US Sen. Maria E. Cantwell (D-Wash.) expressed concern over a possible crude-oil spill in waters between her state and British Columbia after Canada’s federal government approved Kinder Morgan Canada’s proposed pipeline from Alberta to Burnaby, BC, near Vancouver (OGJ Online, Nov. 30, 2016).
“Given the importance of the Pacific Coast to the United States, I urge you to engage with Prime Minister [Justin] Trudeau and take action to protect the Puget Sound,” she said in a Dec. 7 letter to US President Barack Obama. “It is critical that sufficient policies, response resources, and regulations are in place before moving forward with construction of the Kinder Morgan Trans-Mountain Pipeline Expansion Project.”
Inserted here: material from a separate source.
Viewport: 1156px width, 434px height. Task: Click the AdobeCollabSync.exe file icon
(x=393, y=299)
Cantwell, who is the Senate Energy and Natural Resources Committee’s ranking minority member, said the Canadian government based its decision solely on the basis of the pipeline’s impact on Canada and did not consider its possible risks to the US.
“Project approval was rendered without consideration of the best available science on oil properties and interactions with the marine environment, and ignored significant known deficiencies in tar sands oil spill prevention and response capabilities,” she said.
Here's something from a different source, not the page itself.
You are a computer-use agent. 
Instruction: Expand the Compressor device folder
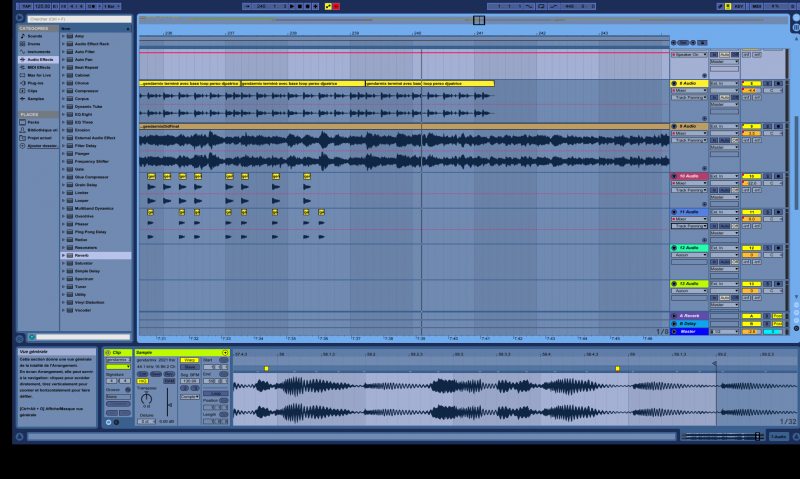[x=64, y=90]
Oil spills have the potential to collapse Pacific Northwest fisheries, devastate its tourism, and pose a direct threat to key species such as the endangered Southern resident orcas, the senator noted. A spill in the Strait of Juan de Fuca or the transboundary Salish Sea could restrict vessel traffic to a point that ports’ operations could be brought to a grinding halt, with devastating impact on both the state and national economies, she warned.